Vote sought on smoking at Pine Bluff casino

Council didn’t let residents tout clean air, official says

FILE — A roulette wheel spins at Cherokee Casino & Hotel in West Siloam Springs, Okla.
FILE — A roulette wheel spins at Cherokee Casino & Hotel in West Siloam Springs, Okla.

PINE BLUFF -- A council member unhappy with the City Council's Sept. 3 vote that defeated his proposed amendment to the city's smoke-free workplace law said he is taking his case to the people.

Council member Bruce Lockett introduced an ordinance to amend Pine Bluff's smoke-free workplace law to include Saracen Casino Resort, the $350 million resort now under construction in Jefferson County.

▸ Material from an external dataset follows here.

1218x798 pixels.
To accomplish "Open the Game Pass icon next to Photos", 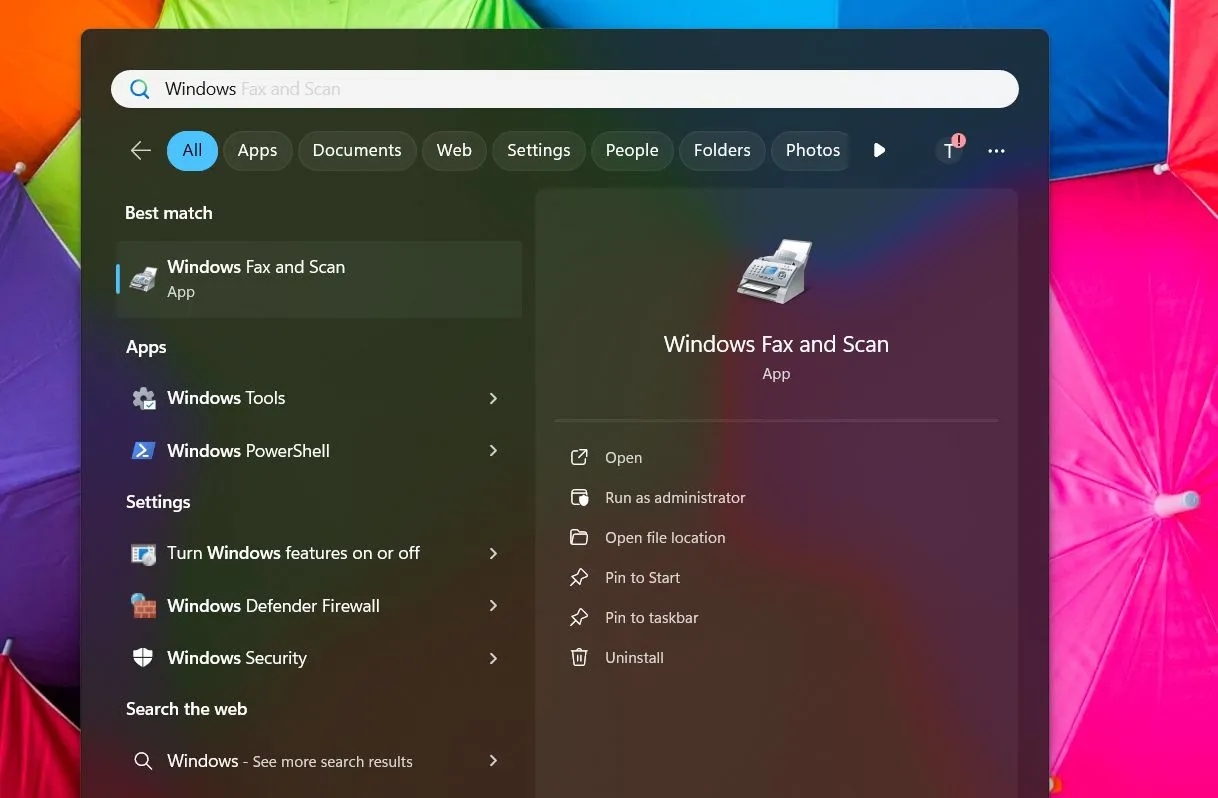I will (878, 150).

The proposal, opposed by Downstream Development Authority, the Quapaw Nation entity that is building the casino, would have included the casino property in the city's workplace smoking ban. The General Assembly, in the 2019 legislative session, exempted casinos from the state's clean indoor air statutes.

At the Sept. 3 City Council meeting, the council members, over Lockett's objections, voted to suspend the rules and place the ordinance on the third reading, which Lockett said had the effect of limiting the debate. The measure failed by a vote of 1-6, with one council member recusing from the vote.

"I don't think an issue with this much gravity should be rushed," Lockett said at the Sept. 3 meeting. "A referendum will be coming, and it will be drawn out to November."

Because of that vote, Lockett said he has begun circulating a petition to put a referendum on the November 2020 general election ballot.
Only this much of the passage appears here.